## Activity
Print the records below exactly, with no pictures.

## Material to process
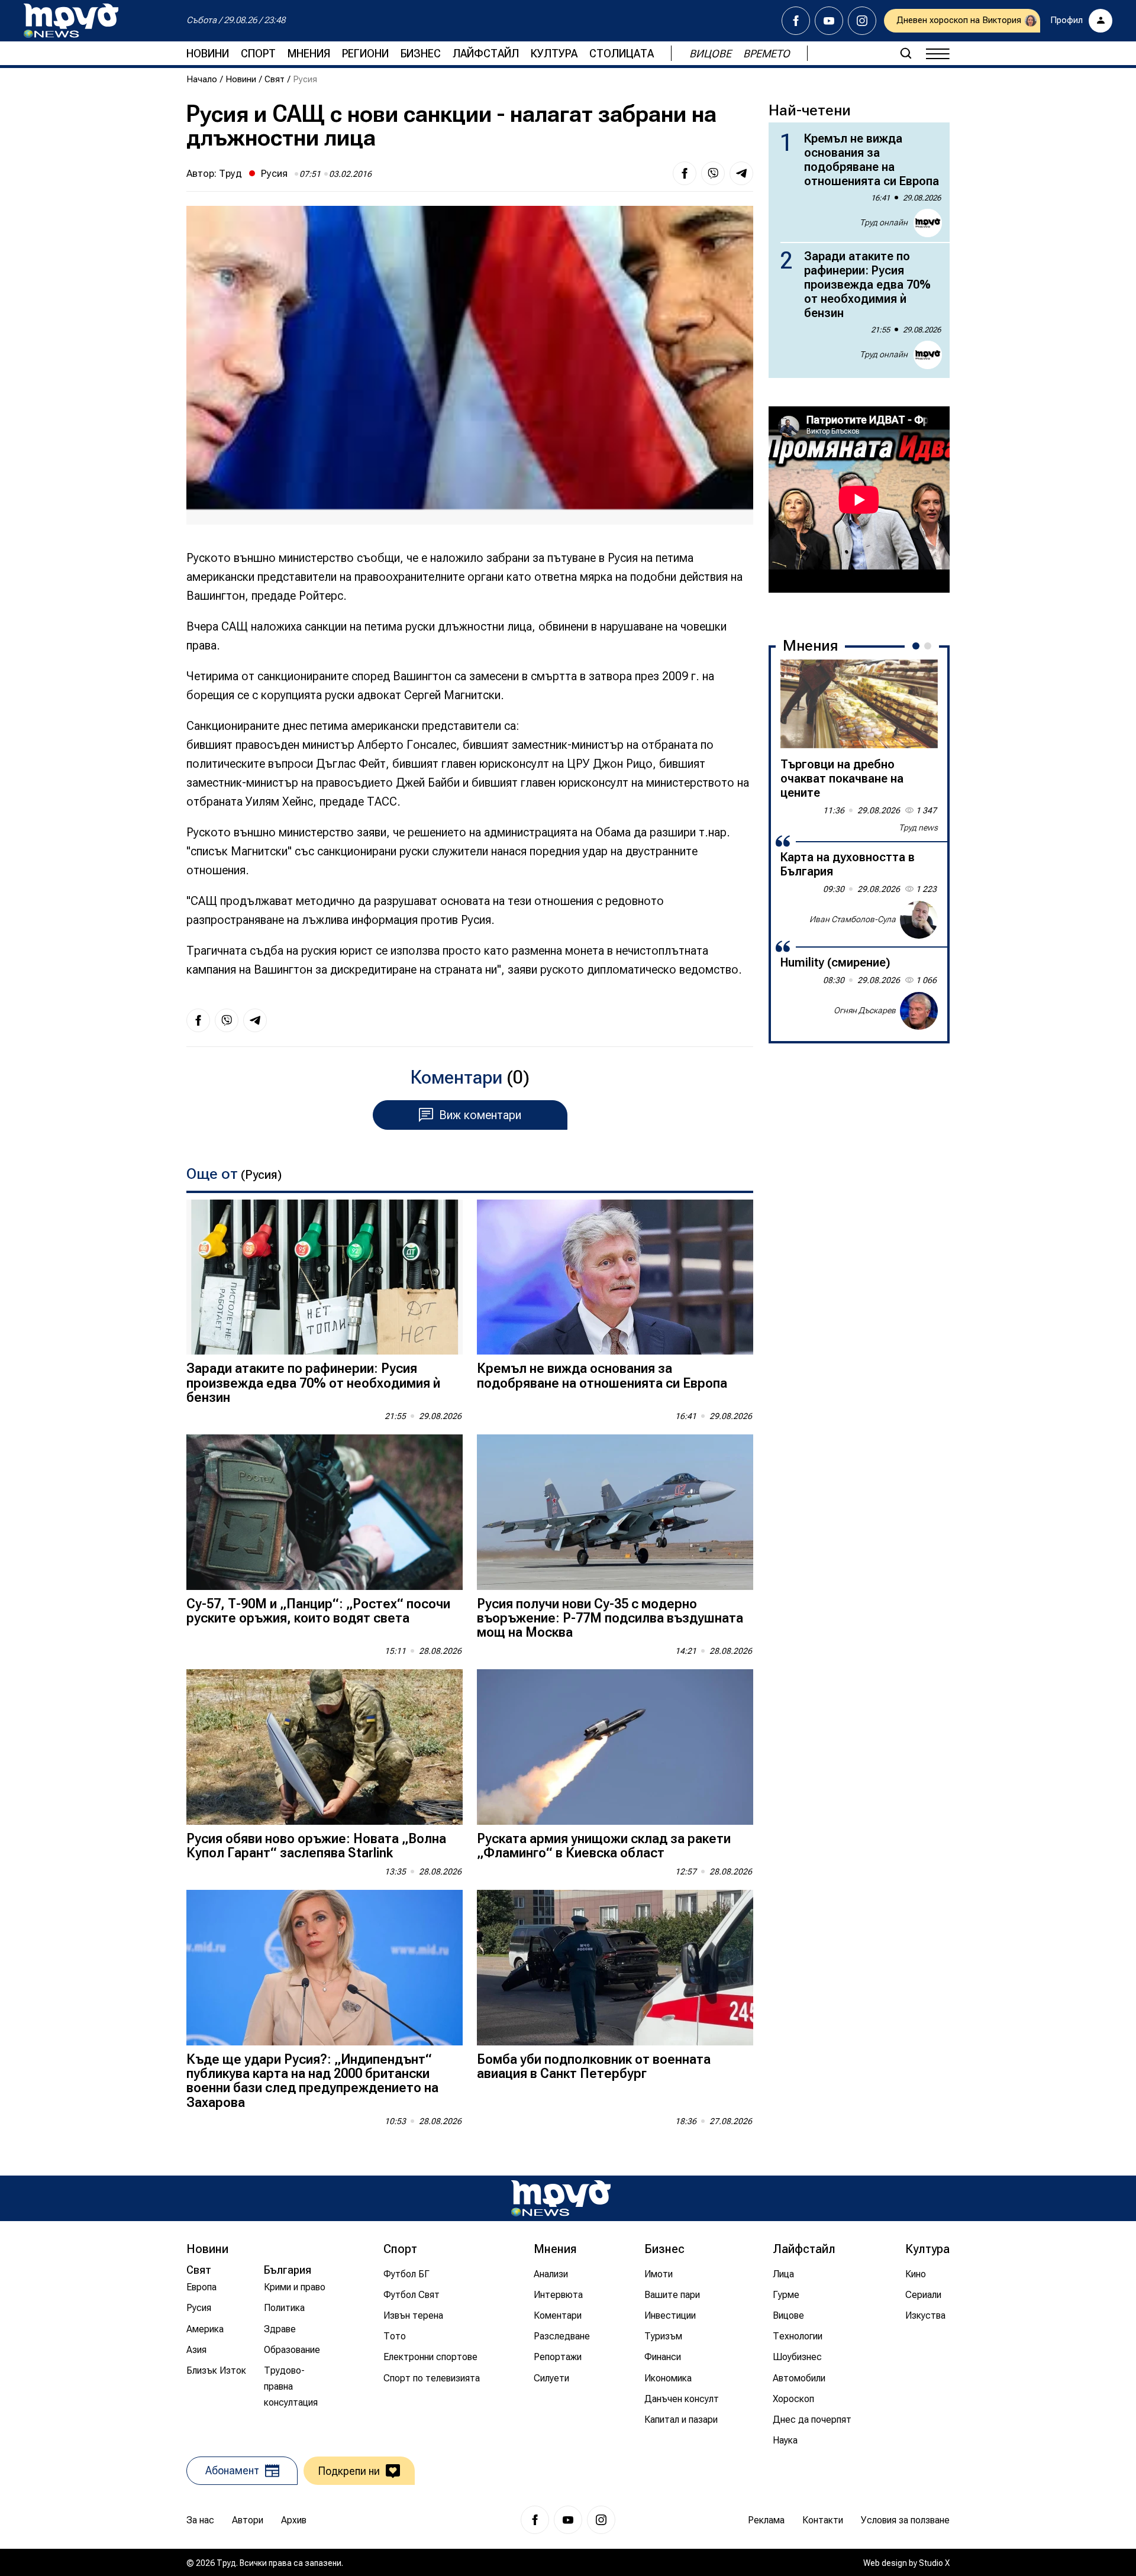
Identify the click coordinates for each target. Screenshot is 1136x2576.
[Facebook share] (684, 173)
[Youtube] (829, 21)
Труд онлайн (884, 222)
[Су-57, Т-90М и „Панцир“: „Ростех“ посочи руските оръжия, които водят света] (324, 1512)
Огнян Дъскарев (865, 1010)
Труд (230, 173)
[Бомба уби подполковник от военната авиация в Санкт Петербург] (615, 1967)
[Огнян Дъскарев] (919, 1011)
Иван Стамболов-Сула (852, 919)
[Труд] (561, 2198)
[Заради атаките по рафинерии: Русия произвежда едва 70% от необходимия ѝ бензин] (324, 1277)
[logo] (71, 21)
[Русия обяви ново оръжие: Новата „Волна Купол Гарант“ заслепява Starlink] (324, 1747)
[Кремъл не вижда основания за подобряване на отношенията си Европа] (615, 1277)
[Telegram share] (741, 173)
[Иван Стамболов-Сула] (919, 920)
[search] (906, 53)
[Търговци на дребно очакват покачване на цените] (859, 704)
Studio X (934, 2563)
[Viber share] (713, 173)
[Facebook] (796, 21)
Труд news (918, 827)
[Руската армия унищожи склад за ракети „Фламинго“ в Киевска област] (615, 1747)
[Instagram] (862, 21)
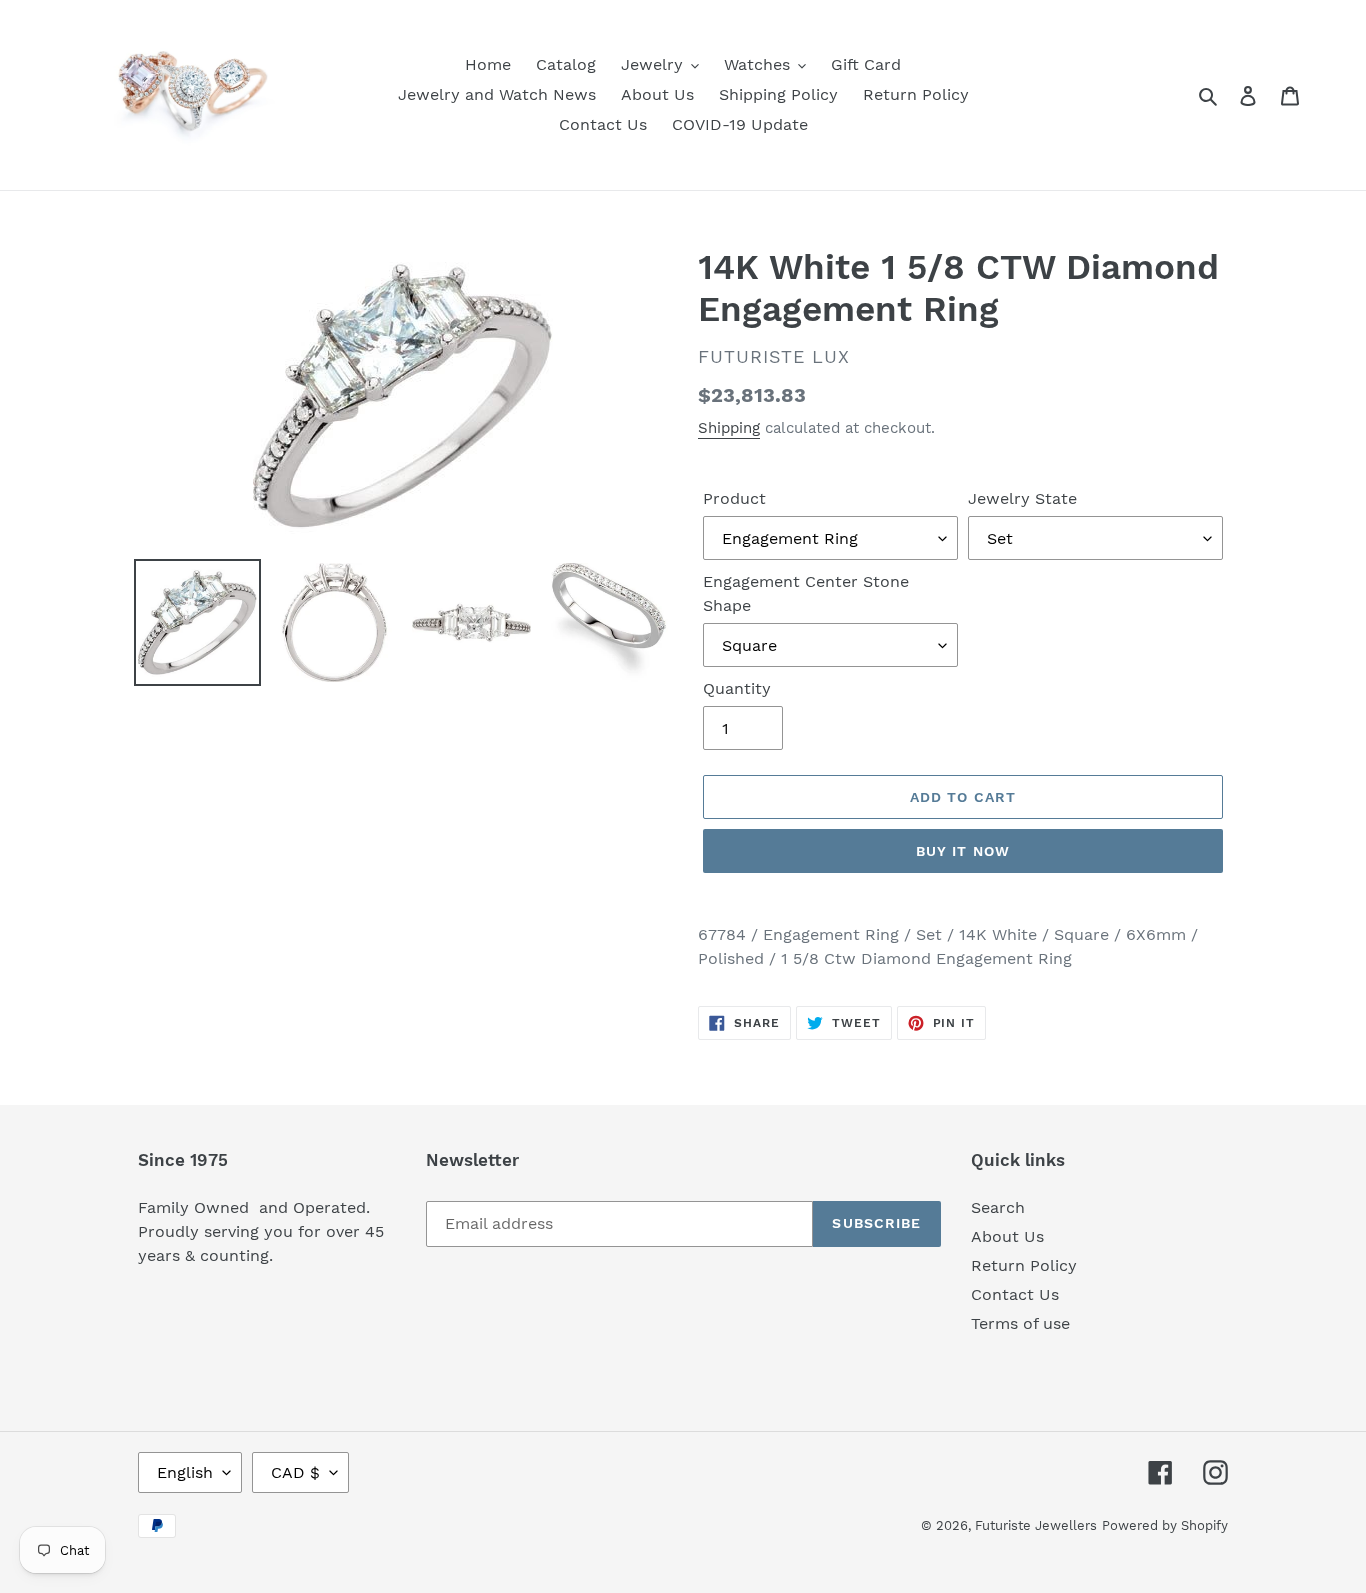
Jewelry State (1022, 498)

## The answer
Identify the click coordinates for each target. Screenshot is 1136x2576.
[Facebook share] (684, 173)
[Youtube] (829, 21)
Труд онлайн (884, 222)
[Су-57, Т-90М и „Панцир“: „Ростех“ посочи руските оръжия, които водят света] (324, 1512)
Огнян Дъскарев (865, 1010)
Труд (230, 173)
[Бомба уби подполковник от военната авиация в Санкт Петербург] (615, 1967)
[Огнян Дъскарев] (919, 1011)
Иван Стамболов-Сула (852, 919)
[Труд] (561, 2198)
[Заради атаките по рафинерии: Русия произвежда едва 70% от необходимия ѝ бензин] (324, 1277)
[logo] (71, 21)
[Русия обяви ново оръжие: Новата „Волна Купол Гарант“ заслепява Starlink] (324, 1747)
[Кремъл не вижда основания за подобряване на отношенията си Европа] (615, 1277)
[Telegram share] (741, 173)
[Иван Стамболов-Сула] (919, 920)
[search] (906, 53)
[Търговци на дребно очакват покачване на цените] (859, 704)
Studio X (934, 2563)
[Viber share] (713, 173)
[Facebook] (796, 21)
Труд news (918, 827)
[Руската армия унищожи склад за ракети „Фламинго“ в Киевска област] (615, 1747)
[Instagram] (862, 21)
Jewelry State (1022, 498)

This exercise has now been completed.